#### RECORDS FOR THE TASK:
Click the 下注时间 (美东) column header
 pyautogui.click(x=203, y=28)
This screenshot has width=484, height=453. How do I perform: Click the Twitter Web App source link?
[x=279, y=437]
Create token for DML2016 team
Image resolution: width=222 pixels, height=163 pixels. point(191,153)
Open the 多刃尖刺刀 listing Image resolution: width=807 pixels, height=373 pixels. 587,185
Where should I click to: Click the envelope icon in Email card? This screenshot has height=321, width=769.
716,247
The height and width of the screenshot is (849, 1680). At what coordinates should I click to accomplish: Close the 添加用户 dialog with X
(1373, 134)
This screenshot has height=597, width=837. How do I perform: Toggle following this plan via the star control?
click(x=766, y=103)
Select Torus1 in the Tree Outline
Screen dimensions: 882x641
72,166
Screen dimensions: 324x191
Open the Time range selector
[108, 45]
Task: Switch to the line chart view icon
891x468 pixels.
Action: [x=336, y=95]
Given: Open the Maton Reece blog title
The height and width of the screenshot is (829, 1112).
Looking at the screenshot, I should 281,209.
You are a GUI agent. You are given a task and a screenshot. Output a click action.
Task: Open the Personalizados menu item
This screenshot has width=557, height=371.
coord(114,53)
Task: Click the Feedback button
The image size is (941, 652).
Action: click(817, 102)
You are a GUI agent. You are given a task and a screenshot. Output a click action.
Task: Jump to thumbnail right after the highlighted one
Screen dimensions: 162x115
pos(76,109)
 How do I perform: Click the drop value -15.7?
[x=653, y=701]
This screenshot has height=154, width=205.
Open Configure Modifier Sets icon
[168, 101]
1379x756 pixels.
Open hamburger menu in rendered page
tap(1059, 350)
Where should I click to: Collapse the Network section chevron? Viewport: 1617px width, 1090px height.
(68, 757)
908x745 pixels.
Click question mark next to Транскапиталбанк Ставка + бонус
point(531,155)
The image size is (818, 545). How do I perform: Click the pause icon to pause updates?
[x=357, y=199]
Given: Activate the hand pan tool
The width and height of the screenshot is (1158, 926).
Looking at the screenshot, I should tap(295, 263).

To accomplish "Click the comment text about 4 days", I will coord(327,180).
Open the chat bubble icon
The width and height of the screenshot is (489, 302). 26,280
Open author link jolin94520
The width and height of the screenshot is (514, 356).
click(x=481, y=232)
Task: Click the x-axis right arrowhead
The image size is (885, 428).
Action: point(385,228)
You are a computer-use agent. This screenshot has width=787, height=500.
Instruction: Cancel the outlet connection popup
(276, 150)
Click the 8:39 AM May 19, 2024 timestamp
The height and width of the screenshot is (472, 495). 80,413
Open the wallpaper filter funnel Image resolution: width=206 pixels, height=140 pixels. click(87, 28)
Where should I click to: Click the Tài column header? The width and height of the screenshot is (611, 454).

#### ABOUT THIS TASK:
Everything from the line containing "Click the 8:39 AM May 19, 2024 timestamp" to the last line of the entries above should be quoted exactly, and only that.

#### YOUR SOLUTION:
Click the 8:39 AM May 19, 2024 timestamp
The height and width of the screenshot is (472, 495). 80,413
Open the wallpaper filter funnel Image resolution: width=206 pixels, height=140 pixels. click(87, 28)
Where should I click to: Click the Tài column header? The width and height of the screenshot is (611, 454).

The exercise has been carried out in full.